Pucker up! Swift's first pure pop record was a little flirtier, a little sexier, and paid particular attention to her pout, which was still typically fire-engine red. On "Style," she observes herself and her elegant lover, "You got that James Dean daydream look in your eye / And I got that red-lip classic thing that you like;" while on "Blank Space," she promises "Cherry lips, crystal skies / I could show you incredible things" — the aftermath of which she seems to describe on "Wildest Dreams," with "Red lips and rosy cheeks / Say you'll see me again, even if it's just in your wildest dreams."

Even 1989's album cover was a Polaroid depicting Swift from her nose to her waist, her pale blue sweatshirt washed out, but her bright lips popping at the top of the frame. The image was echoed in the evocative "Out of the Woods" line, "You took a Polaroid of us / and then discovered / The rest of the world was black and white / But we were in screaming color." It's funny she should mention black and white when what came next was…

Reputation (2017)

Where 1989's art was hip and slightly arty, Reputation sapped all the color right out of the star for its newsprint-inspired cover. The album brought a dark, new incarnation of Swift, who swapped her bright, clean wardrobe for black leotards, surrounded herself with snake imagery, and spouted vengeful, snarky lyrics—one of the earliest of which, from lead single "Look What You Made Me Do," told an enemy, "I've got a list of names and yours is in red, underlined."

While we're on the subject of red, she still sang about her lipstick, but in more intense contexts: "I can feel the flames on my skin / Crimson red paint on my lips" in "I Did Something Bad," and promising "a truth from my red lips" on "End Game." It looked like she had turned on the "burning" shade that inspired a whole album title just five years prior in favor of another primary color; the softer, sweeter songs on the record sigh, "Oh damn, never seen that color blue" ("Delicate") or "Ocean-blue eyes looking in mine / I feel like I might sink and drown and die" ("Gorgeous"). So, too, had precious metal sparkled in her eye—gold appears on four different tracks, sometimes branding Swift or holding her hostage, sometimes elevating her lover.

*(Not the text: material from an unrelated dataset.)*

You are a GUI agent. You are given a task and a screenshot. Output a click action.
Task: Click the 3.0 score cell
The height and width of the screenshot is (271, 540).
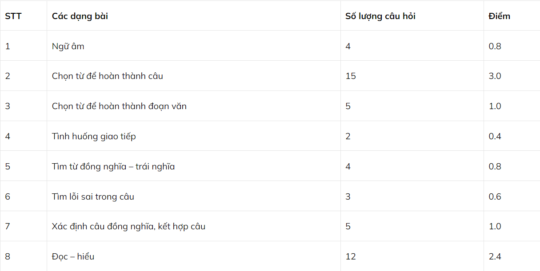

Her feelings about feelings had cooled, or they'd heated, or they'd just become exhausted in the wake of Swift's dramatic 2016, it seemed. "The ties were black, the lies were white / And shades of gray in candlelight," she crooned on album highlight "Getaway Car." She wouldn't learn to embrace the whole spectrum until…

Lover (2019)

Swift has been derided for her sometimes-baffling picks for lead singles, and "Me!" was among her worst-received. It does function as a thesis statement for the new era, however, in its phrase, "One of these things is not like the others / Like a rainbow with all of the colors."

Lover is not like the others for that very reason. Her Instagram teases and wardrobe were rendered almost exclusively in happy pastels (a sharp change after black-and-white-and-more-black Reputation), usually with some hearts or butterflies thrown in. The album's music videos used the whole rainbow, too, especially for the romantic title track, which takes place in a dollhouse inside a snow globe, with each room taking on a different color for a different aspect of the couple's love story.

The album itself reinforced the new visual language—Swift lays it out in the liner notes, then repaints her world over the course of 18 tracks (11 of which have colors in the lyrics). The sadness of blue reappears in five of them, but the singer expands her color spectrum with a different type of love—for her cancer-stricken mother—on the devastating Chicks collaboration, "Soon You'll Get Better," which calls out to "Holy orange bottles, each night, I pray to you," and promises that she'll "paint the kitchen neon, I'll brighten up the sky."

Finally, the sky shifts from ultraviolet to light pink to happy gold between "Afterglow," "It's Nice to Have a Friend," and "Daylight," respectively—and the latter track, Lover's last, brings the journey to an end. "I once believed love would be (black and white) / But it's golden (golden)," Swift sings without the cynicism of Reputation, but with new maturity since Red. "I once believed love would be (burning red) / But it's golden / Like daylight."